Your objective =
Give again, word for word, every line in the entries below from the line with "Task: Click the empty Combustível field" up to and including the line with "Screen dimensions: 700x394", and no other line.

Data for review =
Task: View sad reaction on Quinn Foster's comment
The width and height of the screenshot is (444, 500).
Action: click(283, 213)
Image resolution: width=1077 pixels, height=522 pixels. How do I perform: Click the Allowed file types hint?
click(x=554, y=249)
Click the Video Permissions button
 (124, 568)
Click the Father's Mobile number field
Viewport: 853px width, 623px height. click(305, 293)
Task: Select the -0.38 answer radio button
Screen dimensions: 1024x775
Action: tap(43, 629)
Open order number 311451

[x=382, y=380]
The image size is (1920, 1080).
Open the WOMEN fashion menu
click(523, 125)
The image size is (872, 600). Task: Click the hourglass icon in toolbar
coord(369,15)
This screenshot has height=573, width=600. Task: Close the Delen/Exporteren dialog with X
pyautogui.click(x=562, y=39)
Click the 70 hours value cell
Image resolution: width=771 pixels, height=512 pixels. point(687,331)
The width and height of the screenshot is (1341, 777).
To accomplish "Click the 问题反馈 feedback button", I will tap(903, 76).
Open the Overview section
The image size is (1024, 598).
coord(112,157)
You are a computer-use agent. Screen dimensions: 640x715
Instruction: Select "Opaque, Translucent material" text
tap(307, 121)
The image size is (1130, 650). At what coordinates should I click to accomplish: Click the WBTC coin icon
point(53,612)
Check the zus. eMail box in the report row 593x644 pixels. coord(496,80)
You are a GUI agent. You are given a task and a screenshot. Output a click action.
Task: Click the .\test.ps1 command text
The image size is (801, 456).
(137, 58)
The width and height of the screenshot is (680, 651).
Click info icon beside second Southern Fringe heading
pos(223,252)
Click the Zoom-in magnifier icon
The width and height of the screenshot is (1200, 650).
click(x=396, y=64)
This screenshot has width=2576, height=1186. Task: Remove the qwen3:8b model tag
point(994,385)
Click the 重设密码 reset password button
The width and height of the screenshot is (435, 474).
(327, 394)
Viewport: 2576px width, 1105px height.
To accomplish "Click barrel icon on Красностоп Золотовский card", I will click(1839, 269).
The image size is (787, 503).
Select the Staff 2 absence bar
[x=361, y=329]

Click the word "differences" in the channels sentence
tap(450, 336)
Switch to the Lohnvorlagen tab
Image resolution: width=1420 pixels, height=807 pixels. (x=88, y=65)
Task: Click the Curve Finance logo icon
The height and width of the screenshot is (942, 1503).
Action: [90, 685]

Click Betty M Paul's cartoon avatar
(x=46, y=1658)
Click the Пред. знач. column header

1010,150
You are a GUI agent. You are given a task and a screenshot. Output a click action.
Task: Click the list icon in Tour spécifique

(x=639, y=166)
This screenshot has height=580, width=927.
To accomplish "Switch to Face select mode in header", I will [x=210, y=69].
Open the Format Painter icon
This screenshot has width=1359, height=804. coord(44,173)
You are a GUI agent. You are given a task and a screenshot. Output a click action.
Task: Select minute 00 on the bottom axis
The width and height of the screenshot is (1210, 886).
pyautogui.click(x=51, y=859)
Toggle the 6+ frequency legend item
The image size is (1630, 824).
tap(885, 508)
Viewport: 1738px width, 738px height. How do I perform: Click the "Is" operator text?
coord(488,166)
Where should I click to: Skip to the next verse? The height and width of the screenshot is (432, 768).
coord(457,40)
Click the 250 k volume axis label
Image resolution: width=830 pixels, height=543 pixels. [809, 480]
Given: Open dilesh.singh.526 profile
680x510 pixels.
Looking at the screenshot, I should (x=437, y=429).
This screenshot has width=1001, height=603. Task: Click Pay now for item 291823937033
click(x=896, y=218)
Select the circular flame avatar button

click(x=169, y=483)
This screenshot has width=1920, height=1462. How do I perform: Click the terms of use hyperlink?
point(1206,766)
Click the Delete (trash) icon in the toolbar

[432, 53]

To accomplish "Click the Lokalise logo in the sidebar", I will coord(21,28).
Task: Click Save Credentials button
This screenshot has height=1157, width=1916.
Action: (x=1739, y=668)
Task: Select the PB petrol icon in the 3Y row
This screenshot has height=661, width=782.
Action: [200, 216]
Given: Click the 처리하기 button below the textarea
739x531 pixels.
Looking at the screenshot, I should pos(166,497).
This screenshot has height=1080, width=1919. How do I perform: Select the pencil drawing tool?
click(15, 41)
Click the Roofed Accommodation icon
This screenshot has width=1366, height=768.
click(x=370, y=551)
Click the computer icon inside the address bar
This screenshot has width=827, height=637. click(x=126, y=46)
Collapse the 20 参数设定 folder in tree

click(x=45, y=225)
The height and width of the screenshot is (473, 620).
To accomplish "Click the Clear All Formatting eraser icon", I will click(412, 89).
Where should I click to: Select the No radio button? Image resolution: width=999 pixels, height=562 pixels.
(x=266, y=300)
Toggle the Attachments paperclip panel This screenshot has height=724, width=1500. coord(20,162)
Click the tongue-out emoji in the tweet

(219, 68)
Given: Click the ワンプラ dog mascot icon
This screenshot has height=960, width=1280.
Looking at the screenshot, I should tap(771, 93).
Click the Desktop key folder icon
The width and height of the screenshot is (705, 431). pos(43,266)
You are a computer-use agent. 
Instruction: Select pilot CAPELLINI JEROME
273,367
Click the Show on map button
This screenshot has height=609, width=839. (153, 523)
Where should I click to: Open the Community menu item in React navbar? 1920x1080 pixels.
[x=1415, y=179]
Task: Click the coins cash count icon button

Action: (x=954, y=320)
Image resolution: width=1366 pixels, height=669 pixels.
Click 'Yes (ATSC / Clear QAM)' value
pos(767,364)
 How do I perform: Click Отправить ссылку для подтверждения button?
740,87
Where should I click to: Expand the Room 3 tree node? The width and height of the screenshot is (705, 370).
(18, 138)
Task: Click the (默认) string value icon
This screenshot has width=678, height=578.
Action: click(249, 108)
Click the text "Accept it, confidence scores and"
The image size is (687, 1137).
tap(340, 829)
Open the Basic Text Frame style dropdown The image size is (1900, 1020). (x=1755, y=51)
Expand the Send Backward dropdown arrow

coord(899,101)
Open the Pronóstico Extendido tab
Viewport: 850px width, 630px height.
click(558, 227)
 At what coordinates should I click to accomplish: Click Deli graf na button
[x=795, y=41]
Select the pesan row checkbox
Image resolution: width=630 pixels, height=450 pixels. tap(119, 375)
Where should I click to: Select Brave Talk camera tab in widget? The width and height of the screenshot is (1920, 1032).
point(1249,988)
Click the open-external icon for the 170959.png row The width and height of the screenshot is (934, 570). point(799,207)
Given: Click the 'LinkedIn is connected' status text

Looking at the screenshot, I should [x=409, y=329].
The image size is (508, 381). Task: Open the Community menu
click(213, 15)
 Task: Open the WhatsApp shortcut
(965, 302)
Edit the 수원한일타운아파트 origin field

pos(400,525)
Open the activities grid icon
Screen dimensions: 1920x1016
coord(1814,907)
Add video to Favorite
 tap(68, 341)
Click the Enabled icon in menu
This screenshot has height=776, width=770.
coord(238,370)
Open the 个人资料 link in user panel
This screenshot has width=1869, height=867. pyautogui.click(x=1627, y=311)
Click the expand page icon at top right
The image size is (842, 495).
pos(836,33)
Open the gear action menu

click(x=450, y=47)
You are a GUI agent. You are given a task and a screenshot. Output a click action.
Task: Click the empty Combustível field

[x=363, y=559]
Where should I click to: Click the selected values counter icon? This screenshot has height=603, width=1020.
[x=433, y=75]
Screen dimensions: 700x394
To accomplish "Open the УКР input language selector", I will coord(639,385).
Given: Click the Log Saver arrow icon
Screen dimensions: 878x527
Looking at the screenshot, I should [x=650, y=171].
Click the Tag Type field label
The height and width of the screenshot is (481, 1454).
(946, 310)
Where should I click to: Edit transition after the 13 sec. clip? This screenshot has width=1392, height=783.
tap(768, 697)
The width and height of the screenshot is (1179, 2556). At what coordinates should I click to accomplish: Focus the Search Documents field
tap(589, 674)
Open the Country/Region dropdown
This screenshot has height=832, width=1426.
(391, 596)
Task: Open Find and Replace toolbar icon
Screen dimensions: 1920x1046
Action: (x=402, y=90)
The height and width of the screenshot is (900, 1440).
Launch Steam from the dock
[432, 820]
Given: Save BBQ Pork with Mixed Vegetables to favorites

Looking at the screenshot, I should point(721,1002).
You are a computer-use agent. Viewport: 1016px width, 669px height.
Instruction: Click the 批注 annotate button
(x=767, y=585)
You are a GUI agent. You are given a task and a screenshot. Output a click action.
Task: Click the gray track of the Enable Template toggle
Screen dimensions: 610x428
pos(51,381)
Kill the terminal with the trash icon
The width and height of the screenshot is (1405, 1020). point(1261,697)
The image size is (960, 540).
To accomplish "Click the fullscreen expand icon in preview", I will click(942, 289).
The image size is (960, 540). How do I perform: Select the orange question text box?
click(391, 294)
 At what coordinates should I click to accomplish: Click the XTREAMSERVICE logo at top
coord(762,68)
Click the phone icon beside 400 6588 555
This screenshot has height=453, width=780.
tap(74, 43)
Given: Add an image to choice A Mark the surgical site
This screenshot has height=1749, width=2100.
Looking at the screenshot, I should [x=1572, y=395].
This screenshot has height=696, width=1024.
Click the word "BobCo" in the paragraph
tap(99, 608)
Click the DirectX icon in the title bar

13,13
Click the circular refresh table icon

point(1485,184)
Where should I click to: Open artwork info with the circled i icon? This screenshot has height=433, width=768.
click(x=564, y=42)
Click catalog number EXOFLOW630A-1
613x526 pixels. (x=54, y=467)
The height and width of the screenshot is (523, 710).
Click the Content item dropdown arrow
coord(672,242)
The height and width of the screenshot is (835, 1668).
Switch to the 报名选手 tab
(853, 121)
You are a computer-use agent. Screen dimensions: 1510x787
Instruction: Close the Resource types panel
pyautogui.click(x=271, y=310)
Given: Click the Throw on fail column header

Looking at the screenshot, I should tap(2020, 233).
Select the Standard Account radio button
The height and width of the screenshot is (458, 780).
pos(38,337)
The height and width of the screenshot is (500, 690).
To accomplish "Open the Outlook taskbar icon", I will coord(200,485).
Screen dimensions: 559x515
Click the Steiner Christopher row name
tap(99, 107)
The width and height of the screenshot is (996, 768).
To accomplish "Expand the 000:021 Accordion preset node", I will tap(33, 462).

Answer to this exercise =
Task: Click the empty Combustível field

[x=363, y=559]
Where should I click to: Click the selected values counter icon? This screenshot has height=603, width=1020.
[x=433, y=75]
Screen dimensions: 700x394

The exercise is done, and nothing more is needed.